Gender conflict manifests early in childhood and can persist for years before patients undergo counseling and treatment, according to a Cedars-Sinai study.

The findings also reveal that untreated gender dysphoria can result in poor quality of life for transgender people, beginning in childhood and lasting throughout adolescence and adulthood.

Gender dysphoria refers to the strong discomfort or distress often caused by a discrepancy between a person’s gender identity and their biological sex assigned at birth.

Gender dysphoria worsens as those experiencing it grapple with expected social gender roles and sex characteristics that do not align with, or reflect, their internal sense of gender identity, the study found.

Federal and state population studies from 2016 estimate that 1.4 million to 1.65 million U.S. adults — or 0.6%-0.7% of the U.S. population — identify as transgender, according to the Williams Institute at the UCLA School of Law.

The Cedars-Sinai study, published in JAMA Network Open, a journal of the American Medical Association, was led by Dr.
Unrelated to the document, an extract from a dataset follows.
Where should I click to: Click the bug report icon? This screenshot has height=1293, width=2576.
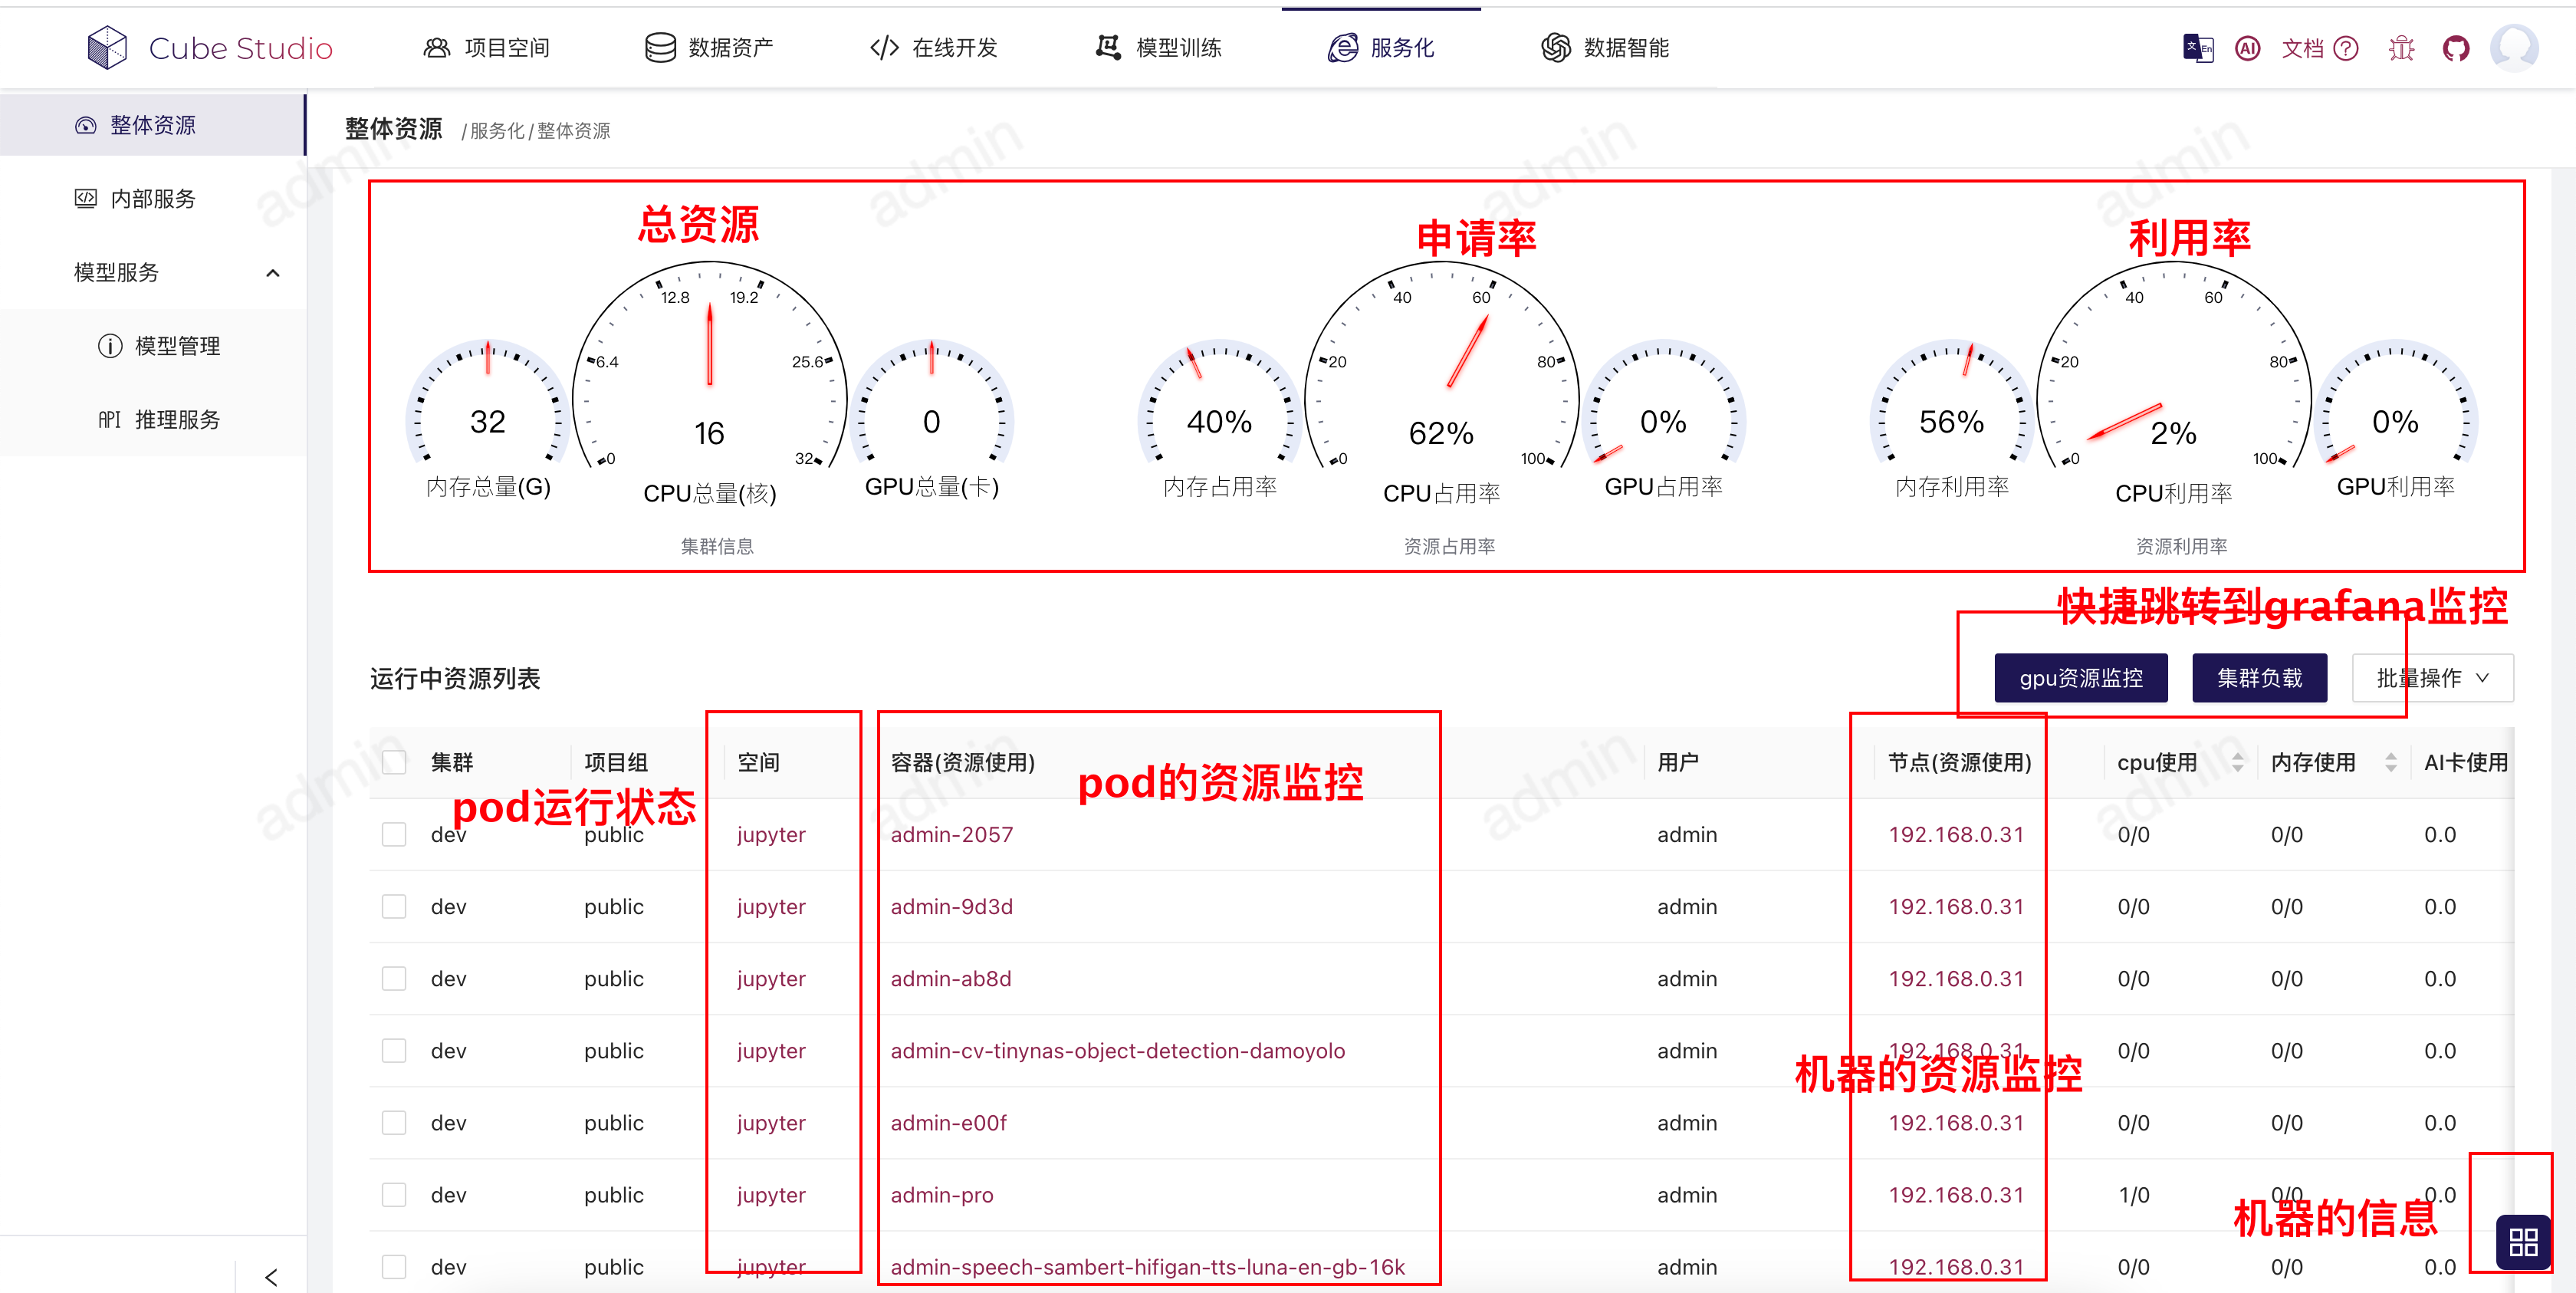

Maurice Garcia, a urologist and director of the Cedars-Sinai Transgender Surgery and Health Program.

The study included 155 transgender women — those who identify as women but whose sex assigned at birth was male — and 55 transgender men — those who identify as men but whose sex assigned at birth was female. All of the participants were adult patients seeking gender-affirming surgery.

The study findings revealed that 73% of the transgender women and 78% of the transgender men first experienced gender dysphoria by age 7.

The authors also sought to compare the age of earliest general — non-gender-related — memories with the age of participants’ first gender conflict experiences. The study results showed that the mean age of the transgender women’s earliest general memory and first experience of gender dysphoria were 4.5 and 6.7 years, respectively. For transgender men they were 4.7 and 6.2 years, respectively.

“While policies regarding transgender people’s rights are evolving, what is still clear and unchanged is the unequivocal need for accessible health care for transgender and gender nonconforming people of all ages,” Garcia said.

On Monday, the U.S. Supreme Court ruled that the Civil Rights Act of 1964 prohibits workplace discrimination against gay and transgender workers, which could help transgender patients who rely on employer-sponsored health insurance.

That decision followed a rule finalized by the Trump Administration last week that overturns protections for transgender people against sex discrimination in health care. Those protections, established in the 2010 Affordable Care Act, generally allowed people to choose how they identify rather than be determined by the sex assigned at birth.